I have never spoken to either of them via in person or phone but I feel like I almost already know them,the kind of loving people they must have been. I know the upcoming months are going to be brutal but I also know I won’t be alone,that my circle will surround us with love and compassion with our day comes.
Its has been a pretty rough weekend…starting with Friday night at 1:00 am when Lori woke me with having to use the bucket…which was the first of six incidents,we haven’t seen that since right before we had to have her admitted in March. We were up all night going through this…I had volunteered for a community project at work Saturday morning. I felt very bad that I had to call my manager and beg off because of what was going on…we started hydration early Saturday morning but the drip was soooo slow,too slow. I broke out another fresh I.V. line but still the drip was too slow.
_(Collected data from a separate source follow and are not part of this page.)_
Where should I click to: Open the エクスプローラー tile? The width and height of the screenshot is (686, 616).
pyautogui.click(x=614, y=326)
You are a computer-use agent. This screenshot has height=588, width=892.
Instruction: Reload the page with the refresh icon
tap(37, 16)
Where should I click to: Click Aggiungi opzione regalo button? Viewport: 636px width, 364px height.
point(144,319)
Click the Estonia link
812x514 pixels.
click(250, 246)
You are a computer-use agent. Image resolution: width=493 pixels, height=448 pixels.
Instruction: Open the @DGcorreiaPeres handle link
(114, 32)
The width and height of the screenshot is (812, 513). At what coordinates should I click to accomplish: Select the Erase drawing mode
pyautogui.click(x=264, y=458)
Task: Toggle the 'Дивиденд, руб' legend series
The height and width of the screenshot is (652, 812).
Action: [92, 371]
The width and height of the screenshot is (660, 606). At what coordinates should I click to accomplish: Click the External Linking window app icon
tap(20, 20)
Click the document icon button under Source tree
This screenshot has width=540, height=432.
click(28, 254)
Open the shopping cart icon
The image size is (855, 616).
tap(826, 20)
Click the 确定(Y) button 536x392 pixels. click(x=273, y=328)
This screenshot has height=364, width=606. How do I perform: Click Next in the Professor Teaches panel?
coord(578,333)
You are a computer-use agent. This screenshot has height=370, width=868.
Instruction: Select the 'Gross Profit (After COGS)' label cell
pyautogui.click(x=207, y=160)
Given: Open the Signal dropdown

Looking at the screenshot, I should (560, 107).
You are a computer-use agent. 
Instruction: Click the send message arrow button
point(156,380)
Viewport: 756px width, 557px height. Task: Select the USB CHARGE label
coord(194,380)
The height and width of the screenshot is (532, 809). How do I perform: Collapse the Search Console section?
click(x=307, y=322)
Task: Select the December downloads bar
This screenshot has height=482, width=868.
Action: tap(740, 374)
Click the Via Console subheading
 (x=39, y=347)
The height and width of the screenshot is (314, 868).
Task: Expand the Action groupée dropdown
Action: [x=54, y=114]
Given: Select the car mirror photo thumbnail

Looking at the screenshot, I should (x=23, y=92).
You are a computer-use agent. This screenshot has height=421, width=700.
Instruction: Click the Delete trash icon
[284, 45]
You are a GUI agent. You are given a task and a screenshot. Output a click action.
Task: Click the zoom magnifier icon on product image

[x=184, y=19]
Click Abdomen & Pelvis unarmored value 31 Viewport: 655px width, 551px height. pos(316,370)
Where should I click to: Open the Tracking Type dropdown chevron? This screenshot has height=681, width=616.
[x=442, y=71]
We called the visiting nurses who sent two nurses at two different times to try and solve our crisis. They changed Lori’s port dressing but to no avail,the hydration took all day to administer two bags. I called off work to stay and administer the hydration,my work was very understanding.
What really hurts about this…my hours are very limited at my job. I used to be able to work 40 hours with no effort but the healthcare reforms have caused many companies to limit part-time workers to under 29 hours so they don’t have to provide healthcare coverage. This means our income has been chopped badly and losing the four hours on Saturday will mean a smaller pay check…and I already had low hours to start with. Its a perfect catch-22….
While this was going on Saturday afternoon,our neighbor Marlene (Crash’s mom) came by and said there was a missing 5 year old girl in the neighborhood and the entire day watch of the Canton Police Department was out in force looking her..
I walked outside as a police officer walked up and asked if we had seen her. Marlene suggested looking in the child’s basement while I suggested they call out Poncho out of retirement to help look. That actually got a chuckle from the officer who said Poncho’s owner and partner,Brian,was already working the case with his new dog,Hoss.
After 30 minutes,the officer came by and said the girl had been found…..in her basement. Can’t say I was surprised as Marlene is a good mom who can think like a detective…she was hiding in the basement because she had gotten in trouble earlier. Just happy she was okay and safe.
I ran out of gas by 9 pm Saturday night and was out like a light within 30 seconds.
Woke up and went to work on Sunday,Marlene came by and helped Lori get ready for a visit from her cousins who live about 45 miles from us. We thought they would be here by 11 am but they wanted to come later so they could overlap with my coming home.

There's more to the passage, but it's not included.